MONDAY, Nov. 5 (HealthDay News) -- About a quarter of people who
experience the dangerous blood clots in the legs or lungs known as
venous thromboembolisms (VTEs) develop them for no discernable
reason, and most will receive a powerful anti-clotting drug such as
warfarin in the months after the clot forms.
But what about longer-term care, to ward off a recurrent clot,
or events such as heart attack or stroke? A new study suggests that
patients who go on low-dose daily aspirin after they are weaned off
more powerful anticoagulants can derive real benefit.
While this study alone could not show a significant effect for
aspirin therapy in preventing a recurrent clot for these patients,
it did show a significant lowering of overall cardiovascular risk
for such complications as heart attack, stroke, major bleeding or
death from any cause.
The study was presented Sunday at the American Heart
Association's annual meeting in Los Angeles, and was published
simultaneously in the
New England Journal of Medicine.
The study authors said they saw a "non-significant" trend
hinting at aspirin's ability to prevent a second VTE, but the study
group was simply too small to push that to statistical
significance.
However, they added, when the findings from this study were
combined with those of a similar trial called WARFASA, the combined
data
didshow that daily aspirin could prevent recurrent blood
clots.
"The essential message of the study that we are presenting today, and combining that with the WARFASA study that was published earlier this year in the NEJM, is that aspirin does have a benefit: about a 30 percent risk reduction of recurrent vein thrombosis, and also about a similar effect in reducing other major vascular events stroke, myocardial infarction [heart attack] and cardiovascular death," said study author Timothy Brighton, a consultant hematologist in Sydney, Australia.
VTEs include sudden, potentially life-threatening clots in the
legs (known as deep vein thrombosis, or DVT) and clots that travel
to the lungs, called pulmonary embolisms.

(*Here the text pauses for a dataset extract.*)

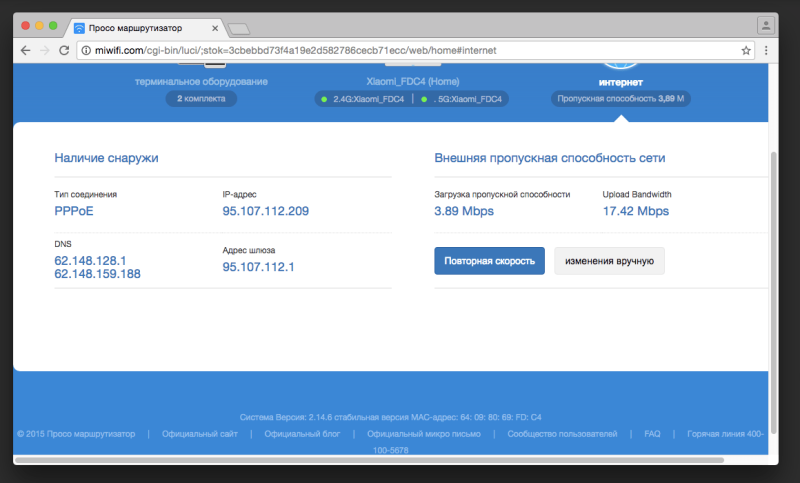The height and width of the screenshot is (483, 800).
Task: Bookmark page with the star icon
Action: (x=746, y=50)
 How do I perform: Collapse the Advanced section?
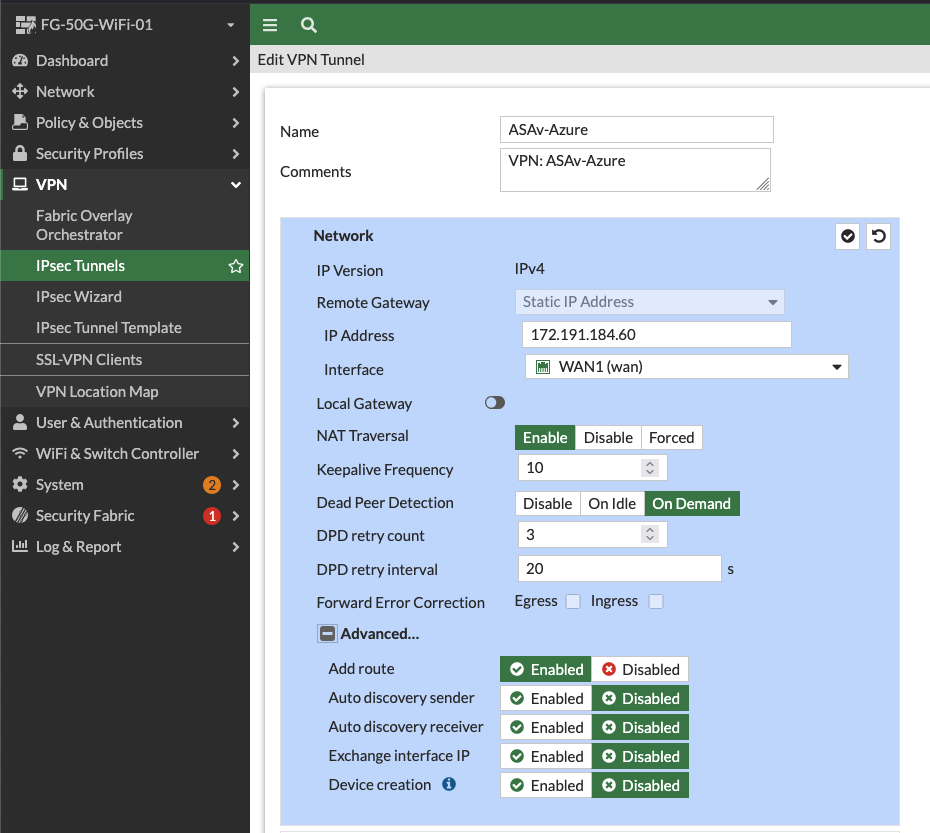[x=327, y=634]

As Brighton explained, in about 75 percent of cases, these clots
have a known cause injury, surgery or underlying illness, for
example. But for the other quarter of patients, the cause is
unknown.
More than 800 people with a VTE of uncertain cause were included
in the new study. Approximately half were given low-dose (100
milligrams/day) daily aspirin, while the other half received a
placebo, after they had completed their initial regimen of a more
powerful anticoagulant. The patients were then followed for an
average of more than three years.
Brighton noted that patients often cannot continue on
anticoagulants such as warfarin indefinitely, because of bleeding
risks and inconveniences associated with these drugs.
"The question comes, though, after [discontinuation of initial anti-coagulation therapy], what do you do?" he said.
The answer, from the new study as well as WARFASA, seems to be
low-dose daily aspirin. Brighton's group also pointed out that
incidents of bleeding were similar for those on low-dose aspirin
and placebo, suggesting that aspirin does not raise bleeding
risk.
One cardiologist said the study is encouraging for patients. Dr.
Stephen Green, associate chairman of the department of cardiology
at North Shore University Hospital in Manhasset, N.Y., said that
while it's true the trial (on its own) did not find a significant
effect of aspirin in reducing VTE recurrence, "the study was
positive enough that physicians should consider adding aspirin when
stopping warfarin in patients who are reasonable candidates for
long-term aspirin."
But he also noted that since the time of the trial, many
patients with VTE have now moved from initial warfarin therapy to
treatment with newer blood-thinning agents such as Xarelto and
Pradaxa.
More study might be needed to assess aspirin's effectiveness in
that clinical scenario, he said.
More information
Find out more about deep vein thrombosis at the
U.S. National Library of Medicine.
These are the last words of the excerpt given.